Delante suyo se amontonan las papas clasificadas por especie. Vende sobre todo cuatro variedades: chola, chaucha (o criolla), leona blanca, leona negra, cecilia y única.
Donde sí compra Andrés es en los puestos de fruta y de verduras, y también por el de papas, en la parte baja del mercado. Ahí atiende, también por más seis décadas y con puesto heredado, la señora Hortensia Gualotuña, que vende en ese puesto desde los 12 años de edad. Ahora tiene 70 años y un gran sentido de cordialidad y servicio. Delante suyo se amontonan las papas clasificadas por especie. Vende sobre todo cuatro variedades: chola, chaucha (o criolla), leona blanca, leona negra, cecilia y única. Ante sus alumnos completamente profanos en el tema explica que la variedad llamada única se usa para las papas fritas, porque es "la única" que no se "pedacea". Antes se vendía más la variedad llamada Gabriela, pero esta fue desapareciendo de los mercados. La chola se usa para los locros, y las leonas y la cecilia también para las ensaladas... Ahí hay poco de las decenas de variedades de papa, pero es lo que se consume en la ciudad y Andrés Román realiza la compra.
Esto es lo que queremos, dice, que los vendedores tradicionales sean nuestros proveedores. Con ello también nos podemos ganar su confianza y enseñar algunas normas que se aplican en otros países, donde se rescata la comida y los productos populares. No es una idea propia, dice Román, y alguna gente está inmersa en ese proyecto de rescate a la cultura gastronómica popular quiteña. Con esa propuesta en mente, el joven chef participa en en el concurso mundial San Pellegrino Young Chef, para chefs menores de 30 años de edad. Él, con una receta tradicional de langostinos gigantes con sabores de la Costa, está finalista en el grupo regional y prepara maletas para ir a la final en Lima.
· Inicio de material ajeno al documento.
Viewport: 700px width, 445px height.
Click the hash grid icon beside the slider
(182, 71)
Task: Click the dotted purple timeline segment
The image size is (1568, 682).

Él es uno de los dos finalistas ecuatorianos, el otro es de Guayaquil, Jhonathan David Bueno, del restaurante Nikkei, con un plato llamado Esencia Bora. En total son 135 finalistas en el mundo y de América Latina son 15. Si ganan en Lima, la próxima cita es en la final mundial en la Expo Milán 2020, con la misma receta.
Con la cabeza llena de proyectos y sueños, a la hora del almuerzo Román evade los olores los llamados cariñosos e insistentes de las vendedoras de mote y otras delicias. Tiene comensales que atender.